Commentary

Traditional Media Companies Must Embrace Digital Realities Or Die

Barry Diller and Vint Cerf are straight-talkers about the Internet. They are contemporaries who are powerful media forces in their own right. Cerf, a computer scientist, is one of the founding fathers of the Net and Google's chief Internet evangelist. Diller is a traditional media convert whose InterActiveCorp is a portfolio of Web-based interactive businesses. During separate conferences last week (Oct. 22-26), they made telling remarks that underscore just how far traditional content players are from blazing new cyber trails.

Diller riled his so-called old media colleagues by proclaiming that all old-line media conglomerates, save News Corp., "still don't get it"--charging they are unwilling to invest big money in creating original Internet content and innovative businesses. "The difference between Hollywood and tech companies is that tech companies know they have to put money into innovation. If you're not doing it, you actually can't play," Diller said at Forbes' MEET conference in Los Angeles on Oct. 24.

Diller, a former chairman and CEO at Fox Inc. and Paramount Pictures, has vowed to invest $200 million in original Web content to best his traditional media rivals' fixation with recycling their existing TV, film and print on the Net and keeping ads intact where possible.

Cerf took the stage at Google's California headquarters the same day for the company's annual analyst day. Cerf reminded the crowd that in 1969, he was a UCLA graduate student playing around with the Internet's early computational infrastructure. Diller was vice president in charge of ABC's feature films and program development.
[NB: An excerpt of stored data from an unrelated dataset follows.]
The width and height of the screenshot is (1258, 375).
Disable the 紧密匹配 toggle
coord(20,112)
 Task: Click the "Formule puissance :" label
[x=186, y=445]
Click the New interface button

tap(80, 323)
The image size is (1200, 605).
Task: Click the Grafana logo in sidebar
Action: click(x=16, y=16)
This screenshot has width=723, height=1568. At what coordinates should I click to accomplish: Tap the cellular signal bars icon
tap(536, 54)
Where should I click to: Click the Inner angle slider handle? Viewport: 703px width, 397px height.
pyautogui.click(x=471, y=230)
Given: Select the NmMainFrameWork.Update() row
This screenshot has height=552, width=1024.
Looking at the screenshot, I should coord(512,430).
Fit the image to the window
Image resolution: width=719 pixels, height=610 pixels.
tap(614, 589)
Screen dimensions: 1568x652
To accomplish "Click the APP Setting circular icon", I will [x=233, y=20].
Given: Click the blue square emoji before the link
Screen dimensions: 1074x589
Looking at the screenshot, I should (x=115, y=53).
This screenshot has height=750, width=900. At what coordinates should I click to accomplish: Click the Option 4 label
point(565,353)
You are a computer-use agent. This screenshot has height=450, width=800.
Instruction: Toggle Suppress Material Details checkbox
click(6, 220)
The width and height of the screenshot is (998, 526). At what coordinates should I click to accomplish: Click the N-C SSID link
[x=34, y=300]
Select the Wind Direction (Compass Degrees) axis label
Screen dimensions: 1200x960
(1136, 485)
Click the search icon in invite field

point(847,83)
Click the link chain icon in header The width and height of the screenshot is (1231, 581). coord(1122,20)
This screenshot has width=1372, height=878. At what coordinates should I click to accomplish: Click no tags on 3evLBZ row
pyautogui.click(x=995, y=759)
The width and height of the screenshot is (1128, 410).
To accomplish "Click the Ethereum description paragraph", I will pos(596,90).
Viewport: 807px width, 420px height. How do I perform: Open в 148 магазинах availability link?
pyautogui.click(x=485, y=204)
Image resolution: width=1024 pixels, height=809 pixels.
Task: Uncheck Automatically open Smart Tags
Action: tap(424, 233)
Having created the Internet's organizing protocols, Cerf says the Net's future now is in the hands of the 1.244 billion users, who are as much creators as consumers of content and information. Since mobile phones already outnumber personal computers by 3 to 1, it's all about portable interactivity. With mobile devices already outnumbering people on the planet, distribution is fast becoming a commodity. As distribution becomes more ubiquitous, the future is about continuously providing compelling new content that interactively engages users--a critical point that falls on deaf ears in Hollywood.

Because Asia has the largest Internet population, but the lowest penetration--12.4%--compared to North America's 70%, Internet content, communications and marketing will be heavily influenced by emerging markets there. Space, time and social networking are three organizing principles of the Net; they represent the biggest opportunities in all areas of business, but especially in advertising, Cerf said.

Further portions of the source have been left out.